EXERCISE — The lines to be extracted begin at the line containing "Choose the 7/30/17 week radio" and end at the last line of the data below; copy them exactly and leave out the pictures.

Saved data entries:
*** Block opens ***

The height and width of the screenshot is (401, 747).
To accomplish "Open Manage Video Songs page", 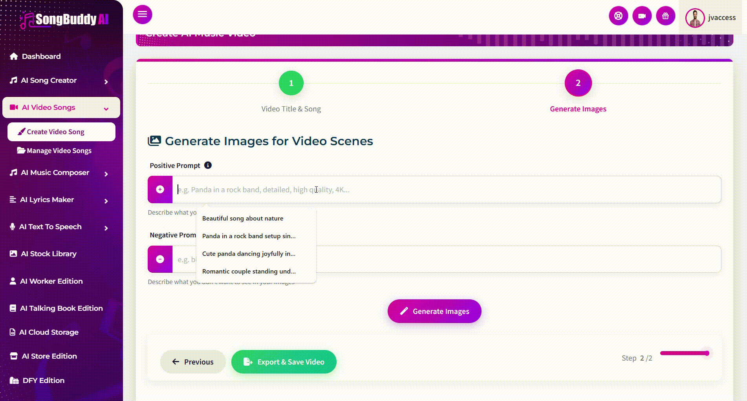I will click(59, 151).
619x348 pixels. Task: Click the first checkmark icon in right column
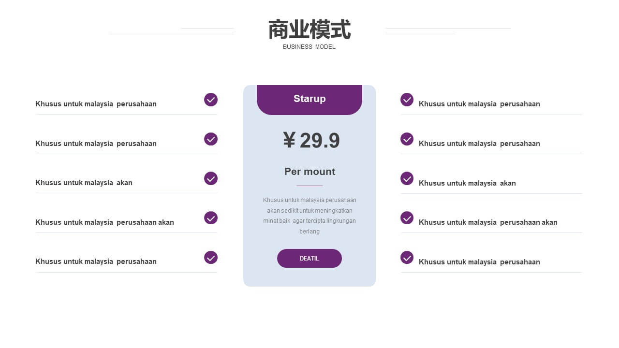407,100
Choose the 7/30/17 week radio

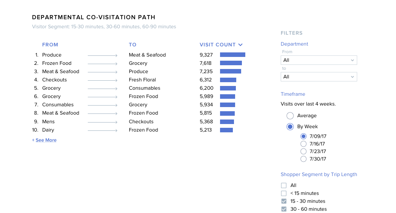coord(304,159)
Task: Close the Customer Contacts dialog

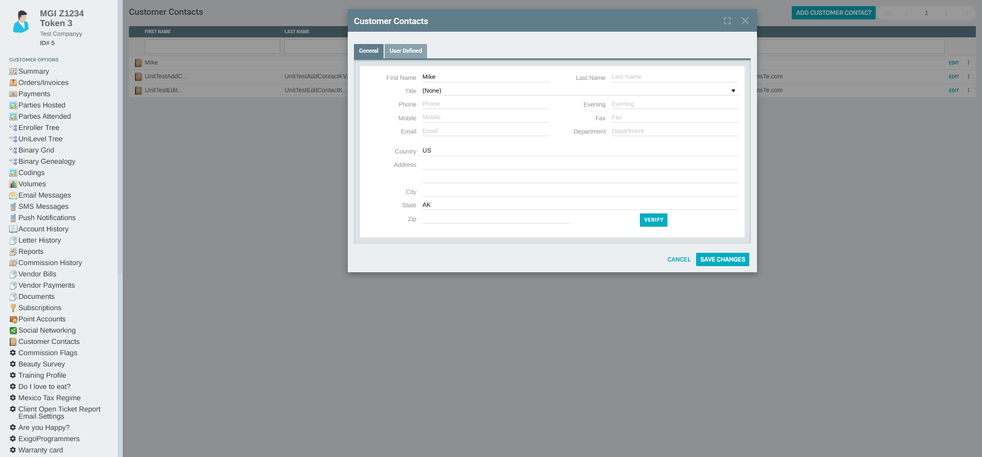Action: 745,21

*** Block closes ***

EXPECTED OUTPUT —
Choose the 7/30/17 week radio

coord(304,159)
Task: Close the Customer Contacts dialog

Action: 745,21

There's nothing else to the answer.